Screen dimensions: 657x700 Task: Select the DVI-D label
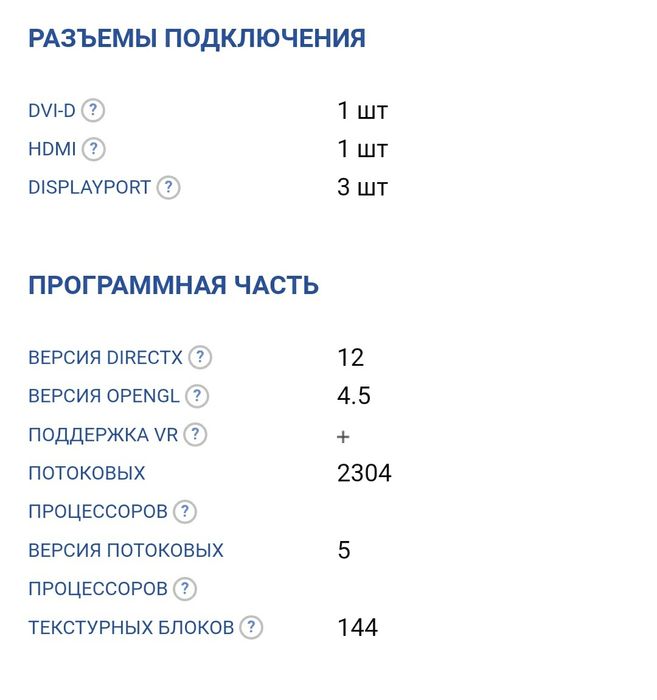point(52,111)
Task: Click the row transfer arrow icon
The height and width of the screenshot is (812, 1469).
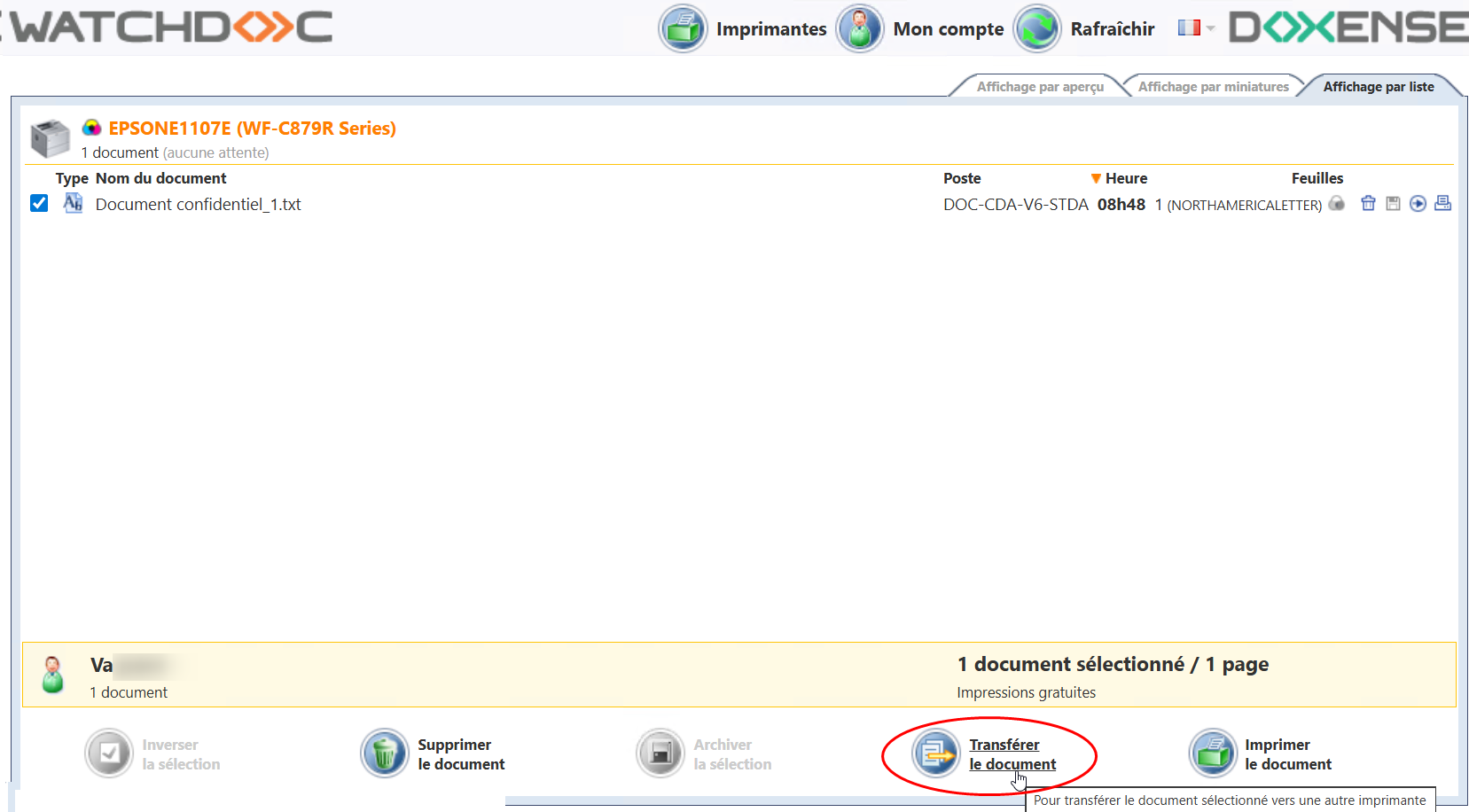Action: (1418, 204)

┄┄┄┄┄┄┄┄┄┄

For the entries above, return an exact copy that omits the images.

# [OUTPUT]
Screen dimensions: 657x700 Task: Select the DVI-D label
point(52,111)
Task: Click the row transfer arrow icon
The height and width of the screenshot is (812, 1469).
Action: (1418, 204)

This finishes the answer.